◆ Problem 1
Rewrite the two-body free-body diagram passage from "Drawing a free-body" to "weight of body A.", putting "gravitational force" in place of "weight".
◆ Problem 2
Continue the worked physics solution about bodies A and B, starting after its last sentence.

== Extract provided

Drawing a free-body diagram for each body, we have for the body A
Horizontal direction
• $$\vec{F}$$ : force applied to the body;
• $$-\vec{f}$$ : normal force of body B on A.
Vertical direction
• $$\vec{N}_{\text{A}}$$ : normal force of the surface on the body;
• $$\vec{P}_{\text{A}}$$ : weight of body A.

figure 2
In the vertical, direction there is no motion, normal force and weight cancel out.
In the horizontal, direction using Newton's Second Law
$\bbox[#99CCFF,10px] {\vec{F}=m\vec{a}}$
$F-f=m_{\text{A}}a \tag{I}$
For body B, we have

Horizontal direction
• $$\vec{{f}}$$: force of body A on B.
Vertical direction
• $${\vec{{N}}}_{\text{B}}$$: normal force of the surface on the body;
• $${\vec{{P}}}_{\text{B}}$$: weight of body B.

figure 3
In the vertical direction, there is no motion, normal force and weight cancel out.
In the horizontal direction applying Newton's Second Law
${f=m_{\text{B}}a} \tag{II}$
Equations (I) and (II) can be written as a system of linear equations with two variables (f and a)

====
== Raw records

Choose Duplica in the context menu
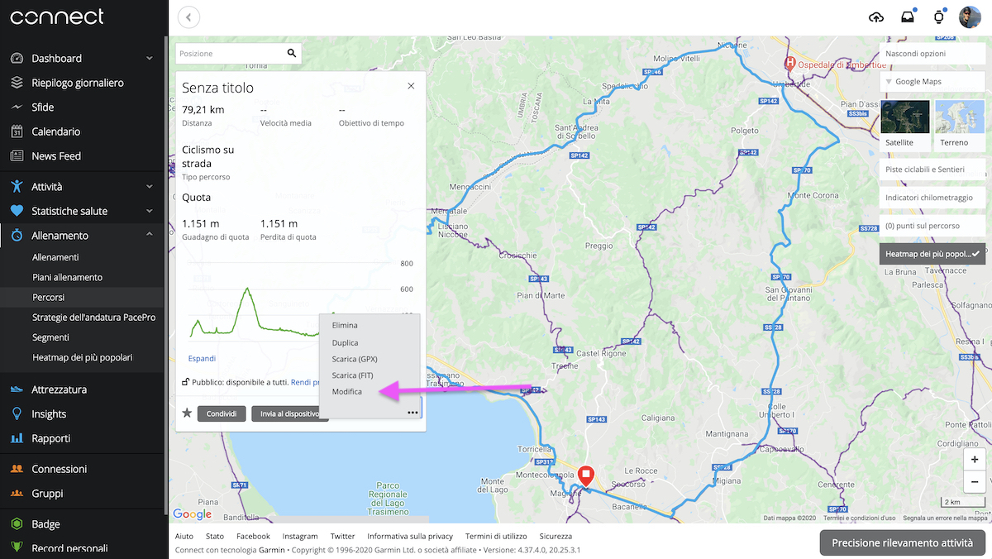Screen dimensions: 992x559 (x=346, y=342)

====
== Raw records

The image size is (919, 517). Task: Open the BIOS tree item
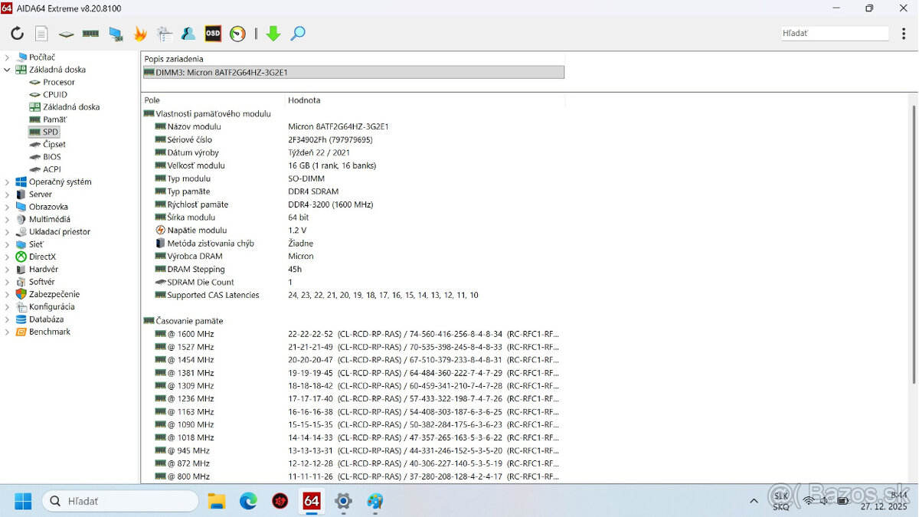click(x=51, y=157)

====

◆ Task result 1
Drawing a free-body diagram for each body, we have for the body A
Horizontal direction
• $$\vec{F}$$ : force applied to the body;
• $$-\vec{f}$$ : normal force of body B on A.
Vertical direction
• $$\vec{N}_{\text{A}}$$ : normal force of the surface on the body;
• $$\vec{P}_{\text{A}}$$ : gravitational force of body A.

◆ Task result 2
$\left\{ \begin{array}{rr} F-f&=m_{\text{A}}a\\ f&=m_{\text{B}}a \end{array} \right.$
substituting (II) into (I) we have the acceleration
$F-m_{\text{B}}a=m_{\text{A}}a\\ F=m_{\text{A}}a+m_{\text{B}}a$
factoring the acceleration
$F=a\;(\;m_{\text{A}}+m_{\text{B}}\;)\\ a=\frac{F}{m_{\text{A}}+m_{\text{B}}}\\ a=\frac{25}{6+4}\\ a=\frac{25}{10}$
$\bbox[#FFCCCC,10px] {a=2.5\;\text{m/s}^{2}}$

Note: Since the two bodies form a set subjected to the same force, both have the same acceleration, the system behaves as if it were a single body with total mass given by the sum of the masses of the two bodies A and B.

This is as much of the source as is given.